Son dönemlerdeki mülteci diye adlandırdıkları kişilere ve yaşananlara bakıldığı zaman mülteci olmayıp sadece beleş veya lüks yaşam sürmek için ülkelerinden kaçanların oluşturduğu guruplardan meydana gelmektedir. Bu tür gurupların ülkelere göre dağılımına bakıldığında ise zengin olanları daha gelişmiş ülkelere giderken, bizim gibi gelişme ligine aday olan ülkelere fakirleri gelmektedir. Bunun birinci nedeni insan kaçakçılarına ödenen paralara göre ülkelere kaçırılmaları, bu sözde göçmenlerden geriye kalan ve bize düşenler ise hırsızı, arsızı, sapıkları ve kötü yolun yolcularıdır. Ülkemizin bunlar tarafından tercih edilmesinin ikinci neden ise, bizim iktidarımızın bunları koruması ve dahası aç olanlarını doyurmasıdır. Bu durumu bilen sözde göçmenler yan gelip yatarak geçirdikleri vakitlerden geriye kalan zamanlarında, çocuklarımızın namusuna saldırmada, hırsızlık yapmakta, darp ve kavgalara karışmakta, zenginleri kaçırıp haraç kesmekte hülasa ne kadar pis işlerin yanında çeşitli terör örgütlerine yardım ve yataklık yapmakta bir mahsur görmektedirler. Kendi ülkelerine ziyaret için gidip gelirlerken sadece bir tören düzenlemekte istediklerini götürüp getirmekte serbest bırakılmaktadırlar.

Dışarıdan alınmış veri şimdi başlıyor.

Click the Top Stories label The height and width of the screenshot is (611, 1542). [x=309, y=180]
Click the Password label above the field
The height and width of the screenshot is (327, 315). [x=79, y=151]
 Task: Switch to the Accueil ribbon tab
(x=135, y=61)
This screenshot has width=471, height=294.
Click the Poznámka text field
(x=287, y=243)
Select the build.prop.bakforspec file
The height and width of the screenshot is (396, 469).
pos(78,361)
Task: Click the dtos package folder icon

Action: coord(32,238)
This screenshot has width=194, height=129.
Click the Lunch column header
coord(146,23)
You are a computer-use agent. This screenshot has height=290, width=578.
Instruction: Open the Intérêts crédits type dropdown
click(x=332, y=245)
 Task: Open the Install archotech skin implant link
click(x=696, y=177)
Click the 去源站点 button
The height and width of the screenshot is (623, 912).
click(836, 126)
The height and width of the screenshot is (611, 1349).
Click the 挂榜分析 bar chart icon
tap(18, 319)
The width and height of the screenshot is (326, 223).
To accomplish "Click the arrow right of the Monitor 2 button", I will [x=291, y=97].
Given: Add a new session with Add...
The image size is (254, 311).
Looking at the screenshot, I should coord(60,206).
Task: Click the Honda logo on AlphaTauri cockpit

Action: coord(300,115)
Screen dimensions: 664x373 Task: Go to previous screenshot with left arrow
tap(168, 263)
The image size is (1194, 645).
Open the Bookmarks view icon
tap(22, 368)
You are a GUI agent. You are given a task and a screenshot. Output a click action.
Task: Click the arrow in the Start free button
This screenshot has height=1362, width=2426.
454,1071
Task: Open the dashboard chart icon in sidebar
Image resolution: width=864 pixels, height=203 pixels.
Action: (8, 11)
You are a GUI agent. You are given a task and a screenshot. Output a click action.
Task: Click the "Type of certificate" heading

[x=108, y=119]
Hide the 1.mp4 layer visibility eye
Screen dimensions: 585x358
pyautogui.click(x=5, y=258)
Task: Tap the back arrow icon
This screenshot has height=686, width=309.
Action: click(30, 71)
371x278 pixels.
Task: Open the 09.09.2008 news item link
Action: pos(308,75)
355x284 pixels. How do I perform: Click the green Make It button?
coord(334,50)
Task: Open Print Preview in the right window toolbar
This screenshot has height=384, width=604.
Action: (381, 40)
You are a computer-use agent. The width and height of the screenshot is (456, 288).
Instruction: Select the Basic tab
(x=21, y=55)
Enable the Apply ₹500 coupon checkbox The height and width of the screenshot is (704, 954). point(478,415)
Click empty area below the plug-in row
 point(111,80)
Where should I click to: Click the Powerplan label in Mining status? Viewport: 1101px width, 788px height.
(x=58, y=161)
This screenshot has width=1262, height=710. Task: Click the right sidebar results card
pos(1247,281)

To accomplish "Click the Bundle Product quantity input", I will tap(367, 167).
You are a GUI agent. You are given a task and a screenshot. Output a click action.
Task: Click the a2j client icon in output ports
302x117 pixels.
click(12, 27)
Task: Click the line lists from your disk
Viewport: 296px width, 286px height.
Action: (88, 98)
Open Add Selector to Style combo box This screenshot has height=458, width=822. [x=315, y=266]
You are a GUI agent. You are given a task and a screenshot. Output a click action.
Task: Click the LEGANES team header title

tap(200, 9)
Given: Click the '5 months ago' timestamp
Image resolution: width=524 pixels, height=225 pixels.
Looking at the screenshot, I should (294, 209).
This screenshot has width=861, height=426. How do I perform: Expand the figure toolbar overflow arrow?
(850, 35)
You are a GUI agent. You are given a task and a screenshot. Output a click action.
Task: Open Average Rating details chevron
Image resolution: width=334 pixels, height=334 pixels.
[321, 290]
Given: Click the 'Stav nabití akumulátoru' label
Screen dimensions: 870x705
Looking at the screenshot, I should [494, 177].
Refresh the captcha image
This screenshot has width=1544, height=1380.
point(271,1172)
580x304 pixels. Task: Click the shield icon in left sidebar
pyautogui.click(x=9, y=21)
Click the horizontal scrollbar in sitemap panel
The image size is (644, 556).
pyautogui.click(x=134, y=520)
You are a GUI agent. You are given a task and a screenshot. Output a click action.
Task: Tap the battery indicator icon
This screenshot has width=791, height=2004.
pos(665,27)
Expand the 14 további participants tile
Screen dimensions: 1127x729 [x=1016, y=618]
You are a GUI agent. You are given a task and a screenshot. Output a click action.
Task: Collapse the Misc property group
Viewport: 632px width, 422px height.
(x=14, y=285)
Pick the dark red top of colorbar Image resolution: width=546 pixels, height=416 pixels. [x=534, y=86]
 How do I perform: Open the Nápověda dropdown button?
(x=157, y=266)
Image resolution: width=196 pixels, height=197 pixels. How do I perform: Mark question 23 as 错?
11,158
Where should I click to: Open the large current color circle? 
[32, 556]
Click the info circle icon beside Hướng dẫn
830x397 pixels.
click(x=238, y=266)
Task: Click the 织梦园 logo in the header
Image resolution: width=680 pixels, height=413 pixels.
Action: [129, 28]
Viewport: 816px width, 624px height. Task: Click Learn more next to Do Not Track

Has bel kader Avrupa'ya gidecek veya gitmiş olsalar oralarla yaptığımız anlaşma gereği hemen getirmek için seferber olur alır getiririz, bunu da insani duygularla yapıyoruz diyerek halka karşı bir hamaset duygusudur başlatırız. Bu sözde göçmenlerin asıl ülkelerinin idarecileri ülkenize dönün dese de, hayır gidemezsiniz diye feryadı figan ederiz. Peki Avrupa'yla ne karşılığı bu anlaşmayı yaptık, yapılan anlaşmanın gerekleri yerine getirildi mi? Hayır, ama olsun biz mülteciyi ülkemizde tutup beslemeyi severiz. O Avrupa ki ülkesine gelenleri denizin ortasında ölüme terk ederken veya ülkelerine gidenleri bir daha ülkelerine geri almazken, bizdeki bu mülteci seviciliği nereden ileri geliyor anlamak zor. Kendi çocukları okullara giremezken, sağlıkta gereken tedaviyi olamazken Suriyelilere öncelik tanınıp ücret alınmamasını anlayabiliyor musunuz? Bunların bir çoğuna kimlik ve vatandaşlık verilmesi niçin? Ülkemde şehit aileleri barakada otururken, onlara evler yapılması niye? Bunlara karşı gelinip benim vergilerimi başkalarının zevk ve sefa sürmesi için harcayamazsın dendiğinde ise, Peygamber efendimiz zamanından örnek vererek insanları Müslüman olmamakla, günümüze göre ise ırkçı olmakla suçlayıp susturulmaya çalışıyoruz.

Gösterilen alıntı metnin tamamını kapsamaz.